Sebagaimana sahabat-sahabat yang memeluk Islam pada masa awal, Sa’id bin Zaid merupakan sosok yang banyak menghabiskan waktunya untuk beribadah, seorang alim yang sangat zuhud. Hampir tidak pernah tertinggal dalam berbagai pertempuran dalam menegakkan panji-panji keimanan. Ia tidak mengikuti perang Badar, karena saat itu ia ditugaskan Nabi SAW untuk tugas mata-mata ke Syam bersama Thalhah bin Ubaidillah. Tetapi beliau menetapkannya sebagai Ahlul Badr dan memberikan bagian ghanimah dari perang Badar, walau secara fisik tidak terjun dalam pertempuran tersebut. Ada tujuh sahabat lainnya seperti Sa'id, tidak mengikuti perang Badar, tetapi Nabi SAW menetapkannya sebagai Ahlul Badr.
+++
SOAL TERTULIS 1: Menurut teks tentang Sa'id bin Zaid, dengan siapa ia ditugaskan Nabi SAW sebagai mata-mata ke Syam?
SOAL TERTULIS 2: Kutip tanpa perubahan bagian teks tentang Sa'id bin Zaid yang diawali kata-kata "Sebagaimana sahabat-sahabat yang" dan diakhiri "sebagai Ahlul Badr.".
Materi di bawah ini berdiri sendiri dan terpisah dari teks tersebut.

CUPLIKAN DATA:
+++
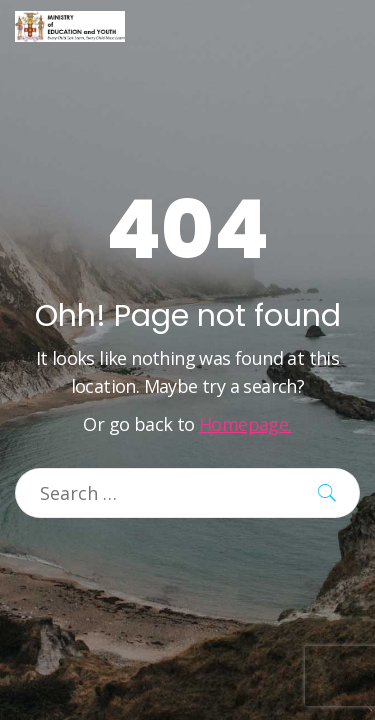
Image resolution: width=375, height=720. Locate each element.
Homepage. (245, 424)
+++
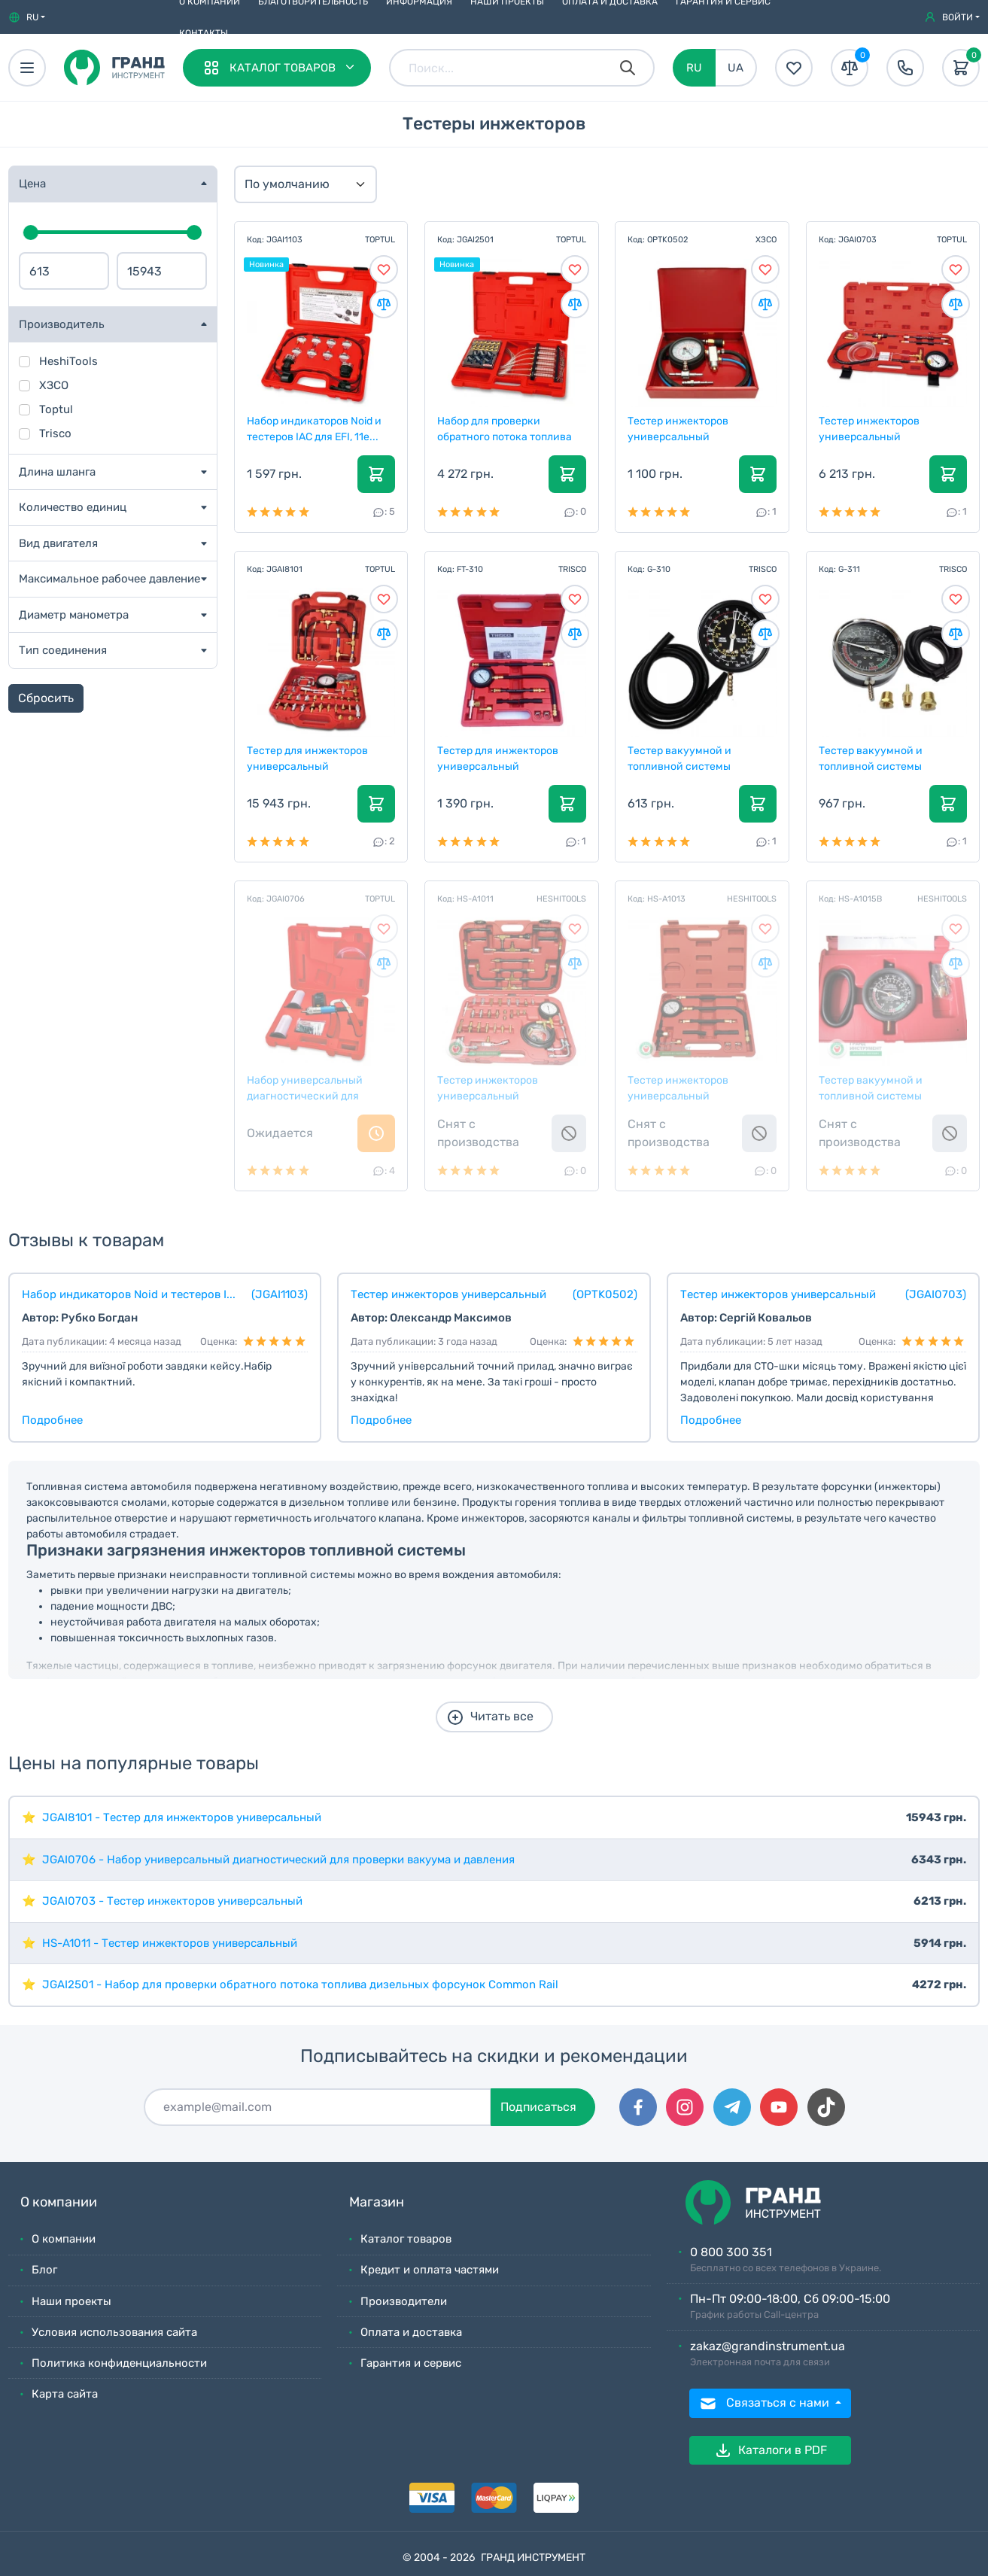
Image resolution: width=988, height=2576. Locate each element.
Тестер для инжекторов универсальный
+++
JAWABAN TERTULIS 1: Thalhah bin Ubaidillah.

JAWABAN TERTULIS 2:
Sebagaimana sahabat-sahabat yang memeluk Islam pada masa awal, Sa’id bin Zaid merupakan sosok yang banyak menghabiskan waktunya untuk beribadah, seorang alim yang sangat zuhud. Hampir tidak pernah tertinggal dalam berbagai pertempuran dalam menegakkan panji-panji keimanan. Ia tidak mengikuti perang Badar, karena saat itu ia ditugaskan Nabi SAW untuk tugas mata-mata ke Syam bersama Thalhah bin Ubaidillah. Tetapi beliau menetapkannya sebagai Ahlul Badr dan memberikan bagian ghanimah dari perang Badar, walau secara fisik tidak terjun dalam pertempuran tersebut. Ada tujuh sahabat lainnya seperti Sa'id, tidak mengikuti perang Badar, tetapi Nabi SAW menetapkannya sebagai Ahlul Badr.